● WRITTEN EXERCISE:
Pull out each line of the records that contains the word "Task".

● EXERCISE MATERIALS:
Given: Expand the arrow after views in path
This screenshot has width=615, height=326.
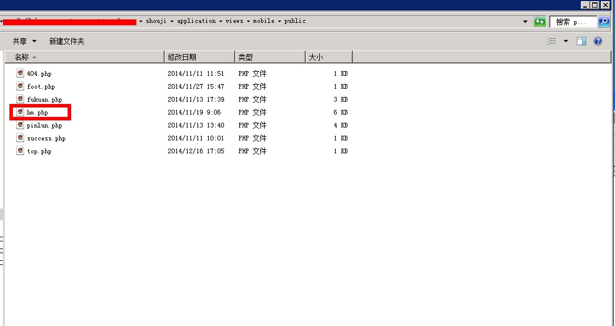Looking at the screenshot, I should click(x=248, y=21).
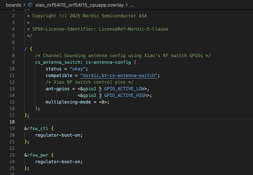Select line number 23 in gutter
Screen dimensions: 253x175
[12, 155]
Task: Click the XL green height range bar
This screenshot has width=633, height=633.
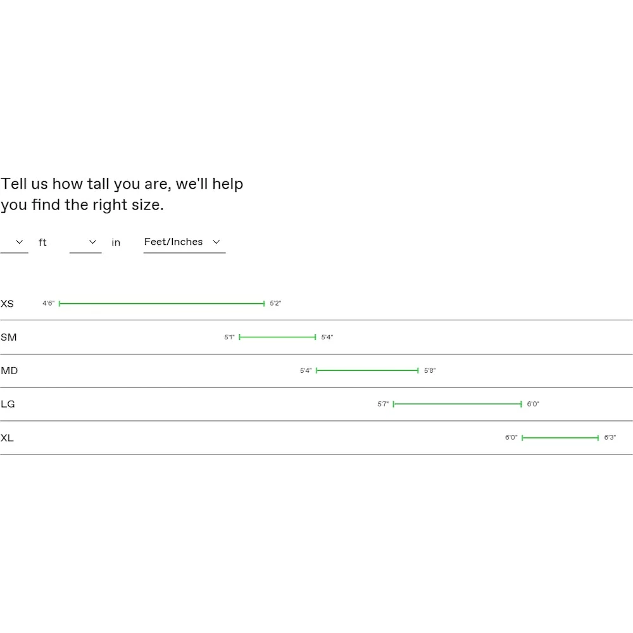Action: (x=560, y=438)
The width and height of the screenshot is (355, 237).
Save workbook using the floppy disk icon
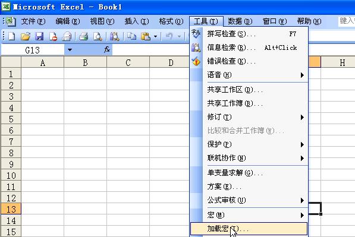pos(39,36)
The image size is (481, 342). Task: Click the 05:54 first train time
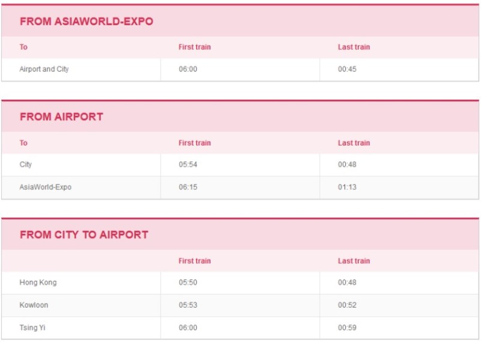[x=188, y=165]
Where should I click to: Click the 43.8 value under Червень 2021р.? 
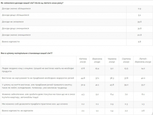click(112, 85)
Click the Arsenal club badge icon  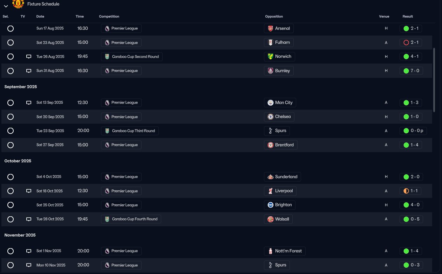tap(270, 29)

● RESULT BELOW:
Task: Click the XL green height range bar
The image size is (481, 342). Task: Click the 05:54 first train time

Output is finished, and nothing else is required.